3 İsrail Tanrısı'nın görkemi bulunduğu yerden, Keruvlar'ın üzerinden ayrılıp tapınağın eşiğine gitti. RAB keten giysili, belinde yazı takımı olan adama seslendi:
La gloria del Dio di Israele, dal cherubino sul quale si posava si alzò verso la soglia del tempio e chiamò l'uomo vestito di lino che aveva al fianco la borsa da scriba.
4 “Yeruşalim Kenti'nin içinden geç, orada yapılan iğrenç şeylerden ötürü dövünüp ağlayanların alınlarına işaret koy” dedi.
Il Signore gli disse: «Passa in mezzo alla città, in mezzo a Gerusalemme e segna un tau sulla fronte degli uomini che sospirano e piangono per tutti gli abomini che vi si compiono».
5 Öbürlerine, “Kent boyunca onu izleyin ve kimseye acımadan, kimseyi esirgemeden öldürün” dediğini duydum.
Agli altri disse, in modo che io sentissi: «Seguitelo attraverso la città e colpite! Il vostro occhio non perdoni, non abbiate misericordia.
6 “Yaşlıyı, genci, genç kızı, kadını, çocukları öldürün. Yalnız alınlarında işaret olanlara dokunmayın. İşe tapınağımdan başlayın.” Onlar da tapınağın önünde duran İsrail ileri gelenlerinden işe başladılar.
Vecchi, giovani, ragazze, bambini e donne, ammazzate fino allo sterminio: solo non toccate chi abbia il tau in fronte; cominciate dal mio santuario!». Incominciarono dagli anziani che erano davanti al tempio.
7 Onlara, “Tapınağı kirletin, avlularını cesetlerle doldurun. Haydi başlayın!” dedi. Bunun üzerine onlar gidip kenttekileri öldürmeye başladılar.
Disse loro: «Profanate pure il santuario, riempite di cadaveri i cortili. Uscite!». Quelli uscirono e fecero strage nella città.
8 Onlar halkı öldürürken ben tek başıma kaldım. Yüzüstü yere kapanıp, “Ah, ey Egemen RAB! Öfkeni Yeruşalim üzerine boşaltırken, geri kalan bütün İsrailliler'i de mi yok edeceksin?” diye haykırdım.
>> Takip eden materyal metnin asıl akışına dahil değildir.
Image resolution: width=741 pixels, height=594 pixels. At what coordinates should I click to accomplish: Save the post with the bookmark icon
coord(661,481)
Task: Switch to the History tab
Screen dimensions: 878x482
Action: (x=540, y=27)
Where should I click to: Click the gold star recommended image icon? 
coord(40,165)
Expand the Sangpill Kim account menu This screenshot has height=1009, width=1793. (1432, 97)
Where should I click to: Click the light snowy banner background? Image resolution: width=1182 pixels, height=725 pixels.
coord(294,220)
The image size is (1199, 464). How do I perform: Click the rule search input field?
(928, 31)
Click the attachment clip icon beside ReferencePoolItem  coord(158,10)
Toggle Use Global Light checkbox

Mentre essi facevano strage, io ero rimasto solo: mi gettai con la faccia a terra e gridai: «Ah! Signore Dio, sterminerai tu quanto è rimasto di Israele, rovesciando il tuo furore sopra Gerusalemme?».
9 “İsrail ve Yahuda halkının günahı pek büyük” diye karşılık verdi, “Ülke kan, kent haksızlık dolu. Onlar, ‘RAB ülkeyi bıraktı, RAB görmüyor’ diyorlar.
Mi disse: «L'iniquità di Israele e di Giuda è enorme, la terra è coperta di sangue, la città è piena di violenza. Infatti vanno dicendo: Il Signore ha abbandonato il paese: il Signore non vede.
10 Ben de onlara acımayacak, onları esirgemeyeceğim. Yaptıklarını kendi başlarına getireceğim.”
Ebbene, neppure il mio occhio avrà compassione e non userò misericordia: farò ricadere sul loro capo le loro opere».
11 Derken keten giysili, belinde yazı takımı olan adam, “Buyruklarını yerine getirdim” diye haber verdi.
Ed ecco l'uomo vestito di lino, che aveva la borsa al fianco, fece questo rapporto: «Ho fatto come tu mi hai comandato».